Monday, May 26, 2008

Where Is The Truth?



Lexicon Of Lies

The prolix presidential candidates and their aids and enablers have a supply of misleading phrases. These verbal obesities are meant to throw the American voter off-scent. “Comprehensive immigration reform” is one such term. It sounds innocent enough if you know only that America’s borders are unprotected and that it’ll take an approach broad in scope to change that. Unencrypted, however, “comprehensive immigration reform” means granting amnesty—also “earned legalization”—to the 20 million illegal aliens currently in the US and further liberalizing immigration policies. On this, the Democratic candidates and the Manchurian Candidate are agreed.

Yes, John McCain had almost managed to con talker Sean Hannity into using his considerable clout to convince his acolytes that, on immigration, he, McCain, is a changed man. During a friendly interview with Mr. Hannity, McCain claimed that his earlier collusion with Ted Kennedy over an amnesty bill had failed “because voters didn’t trust the government to handle the security side.” McCain was not backing down from the McCain-Kennedy-Specter ménage à trois, but conceding only that he had things back to front. Confusing the American people was proving a little harder than he had expected. So first he’d make a show of sealing the borders, and then he’d sanction the scofflaws. Veiled vocabulary has since given way to an express commitment to “enact comprehensive immigration reform.” The Arizonan now routinely tethers talk about securing the borders to a need for “comprehensive immigration reform.”

Speaking of collusion: To listen to the media (don’t), you’d think the American people want nothing more than for their representatives to “reach across the aisle” and “get things done.” This phrase, coupled with “bipartisanship,” falls squarely in the tradition of political bafflegab. Far better that the people’s representatives sleep with prostitutes than slip between the sheets with members of the opposition. The more they collude, the less competition in government voters end-up with. Should Hillary be elected, how long before she “reaches across the aisle” to give her “Republican” pals Joe (Lieberman) and John (McCain) a surgelette in Iraq. If anything, as soon as the colluding quislings “reach across the aisle” to “get things done,” they ought to be busted under antitrust laws for trying to form a monopoly.

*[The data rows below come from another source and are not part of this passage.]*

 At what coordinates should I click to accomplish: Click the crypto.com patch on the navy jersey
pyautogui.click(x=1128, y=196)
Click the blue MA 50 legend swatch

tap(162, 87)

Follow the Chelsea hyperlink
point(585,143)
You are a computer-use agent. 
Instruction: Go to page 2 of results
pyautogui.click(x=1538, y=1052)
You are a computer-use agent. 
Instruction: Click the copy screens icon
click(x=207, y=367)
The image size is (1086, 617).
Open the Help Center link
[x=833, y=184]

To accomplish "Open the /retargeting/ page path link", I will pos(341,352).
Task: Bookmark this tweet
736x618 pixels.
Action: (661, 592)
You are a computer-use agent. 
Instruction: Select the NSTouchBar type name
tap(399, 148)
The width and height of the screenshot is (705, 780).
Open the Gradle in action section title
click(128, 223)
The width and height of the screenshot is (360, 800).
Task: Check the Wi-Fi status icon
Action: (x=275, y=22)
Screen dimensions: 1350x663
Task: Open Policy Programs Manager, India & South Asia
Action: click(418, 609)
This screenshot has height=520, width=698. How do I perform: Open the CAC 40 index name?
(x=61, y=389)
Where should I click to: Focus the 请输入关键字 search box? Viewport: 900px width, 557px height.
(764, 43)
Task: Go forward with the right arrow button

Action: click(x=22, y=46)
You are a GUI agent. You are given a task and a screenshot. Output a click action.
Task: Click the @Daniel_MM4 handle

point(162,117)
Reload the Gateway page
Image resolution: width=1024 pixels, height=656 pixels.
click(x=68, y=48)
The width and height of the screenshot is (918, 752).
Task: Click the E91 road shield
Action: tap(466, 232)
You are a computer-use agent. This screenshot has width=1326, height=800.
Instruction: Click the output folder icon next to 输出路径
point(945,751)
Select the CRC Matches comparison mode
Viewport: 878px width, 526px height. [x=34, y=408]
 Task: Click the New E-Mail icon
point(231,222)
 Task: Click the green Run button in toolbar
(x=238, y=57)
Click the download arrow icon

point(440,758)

“The system is broken” is another term politicians and immigration activists and lobbyists use when poised to justify their contempt for—and refusal to abide by—existing laws. A more general euphemism for defying the will of the people is the phrase to “show leadership. “Not governing by polls” is another. When Dubya promised the run of American ports to Dubai, he was showing the kind of leadership” approved by only 17 percent of Americans. When he nominated stumblebum Harriet Miers to the Supreme Court, “W” was, again, “not governing by the polls.”

Obama recently warned against “attempts to slice and dice this country into red states and blue states; blue-collar and white-collar; white, black, and brown; young, old; rich, poor.”

The appeal to togetherness is another way by which politicians paper over differences in principles. Unity is all well and good, but the State is not the best engineer of togetherness. In fact, most government policies deepen divisions. Roping responsible homeowners into subsidizing reckless borrowers; or conscripting the young into paying for the healthcare needs of the more affluent elderly—this is a recipe for disunity. A politician’s siren call of unity is usually a demand for obedience.

If “unity” is Obama’s objective—the other two mercurial candidates also say that bringing people together is their thing—why not endeavor to treat everyone equally under the law? And in particular, why tax some more than others? How does the “progressive tax” square with equality under the law? People do not pay for goods and services in proportion to their income (or else Bill Gates would be paying a million dollars for a loaf of bread). Rather, the market treats everyone alike.

If the presidential frontrunners cared for “unity,” they’d acquaint themselves with the teachings of the Father of the Constitution. The first object of government, wrote James Madison in the Federalist Papers—also the key to the Constitution—was the protection of the “diversity in the faculties of men, from which the rights of property originate.”

As an amulet against the lexical lies of our leaders, arm yourself with the Constitution, and listen carefully for those pitch-perfect platitudes.